Importance of frailty in patients with cardiovascular disease

Mandeep Singh, Ralph Stewart, Harvey White, Mandeep Singh, Ralph Stewart, Harvey White

Abstract

Cardiovascular diseases (CVDs) are the leading cause of morbidity and mortality. With the ageing population, the prognostic determinants among others include frailty, health status, disability, and cognition. These constructs are seldom measured and factored into clinical decision-making or evaluation of the prognosis of these at-risk older adults, especially as it relates to high-risk interventions. Addressing this need effectively requires increased awareness and their recognition by the treating cardiologists, their incorporation into risk prediction models when treating an elderly patient with underlying complex CVD, and timely referral for comprehensive geriatric management. Simple measures such as gait speed, the Fried score, or the Rockwood Clinical Frailty Scale can be used to assess frailty as part of routine care of elderly patients with CVD. This review examines the prevalence and outcomes associated with frailty with special emphasis in patients with CVD.

Keywords: Assessment; Cardiovascular disease; Frailty; Prognosis.

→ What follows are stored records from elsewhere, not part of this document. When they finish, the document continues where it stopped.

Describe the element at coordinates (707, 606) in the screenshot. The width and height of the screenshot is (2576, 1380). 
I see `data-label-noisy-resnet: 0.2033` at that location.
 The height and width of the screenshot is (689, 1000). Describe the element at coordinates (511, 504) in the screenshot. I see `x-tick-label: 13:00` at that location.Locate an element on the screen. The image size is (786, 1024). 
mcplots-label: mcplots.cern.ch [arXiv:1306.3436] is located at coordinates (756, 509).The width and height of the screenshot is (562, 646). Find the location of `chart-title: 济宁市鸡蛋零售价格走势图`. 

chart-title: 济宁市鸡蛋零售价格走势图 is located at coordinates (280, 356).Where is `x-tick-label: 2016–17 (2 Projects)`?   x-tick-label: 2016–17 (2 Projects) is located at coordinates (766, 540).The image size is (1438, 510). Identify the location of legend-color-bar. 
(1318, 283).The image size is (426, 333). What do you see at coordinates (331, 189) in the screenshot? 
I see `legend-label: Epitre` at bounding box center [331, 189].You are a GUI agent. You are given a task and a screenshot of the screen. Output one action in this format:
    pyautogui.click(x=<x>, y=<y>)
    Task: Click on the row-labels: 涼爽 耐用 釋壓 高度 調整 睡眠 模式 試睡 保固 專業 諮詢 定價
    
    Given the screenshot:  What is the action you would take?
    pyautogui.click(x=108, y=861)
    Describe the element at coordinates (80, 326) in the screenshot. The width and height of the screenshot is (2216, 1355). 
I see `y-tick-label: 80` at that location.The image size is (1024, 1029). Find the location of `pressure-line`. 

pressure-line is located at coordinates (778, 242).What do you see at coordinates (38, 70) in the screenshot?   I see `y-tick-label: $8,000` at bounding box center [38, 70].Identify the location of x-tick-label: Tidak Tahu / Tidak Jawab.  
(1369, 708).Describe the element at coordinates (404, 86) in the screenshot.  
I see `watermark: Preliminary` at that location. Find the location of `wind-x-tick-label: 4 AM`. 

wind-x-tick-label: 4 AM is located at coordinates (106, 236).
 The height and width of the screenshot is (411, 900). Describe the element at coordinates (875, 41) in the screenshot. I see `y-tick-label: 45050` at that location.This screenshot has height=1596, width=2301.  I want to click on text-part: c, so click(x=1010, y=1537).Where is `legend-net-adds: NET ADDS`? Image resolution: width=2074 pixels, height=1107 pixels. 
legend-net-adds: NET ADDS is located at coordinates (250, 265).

Published on behalf of the European Society of Cardiology. All rights reserved. © The Author 2014. For permissions please email: journals.permissions@oup.com.

Figures

Figure 1
Figure 1
Trajectories of health and functioning with ageing. On the ‘Y’ axis is the global measure of performance which may be physical, cognitive, social, or quality of life. Performance is divided into the meaningful levels. Individuals with full performance and high functional reserve can face environmental perturbations with ease. In contrast frail, individuals have a high risk from homoeostasis disruption and negative health outcomes including disability and death, due to exhaustion of functional reserve. With disability assistance is needed to function. The trajectory of decline with ageing varies widely between individuals. In some it is much steeper, and crosses the threshold of disability years before death. It may be precipitous after stroke, myocardial infarction, or fracture. Effective treatments of the presenting condition, avoiding complications and interventions which reduce frailty (arrow) may decrease the rate of decline or improve performance (modified from source).
Figure 2
Figure 2
Relationship between frailty, age and the risk of death. This figure demonstrates a relationship between deficit accumulation as an estimate of biologic age and its correlation with the risk of death. Consider two people, A and B, of the same chronologic age. At 78 years, the mean value of the frailty index is 0.16. Person A has a frailty index value of 0.26 that is higher than the mean value by 0.1 corresponding to the mean value of the frailty index at age 93 years. In essence, person A has the life expectancy of 93 years old; thus, although chronologically 78 years old, person A can be considered to be biologically 93 years old. In contrast, person B has a frailty index value of 0.1 that is lower than the mean value by 0.06 corresponding to the mean value of the frailty index at age 63 years. In essence, person B has the life expectancy of 63 years old; thus, although chronologically 78 years old, person B can be considered to be biologically 63 years old.
Figure 3
Figure 3
Proposed algorithm for older adults with cardiovascular disease.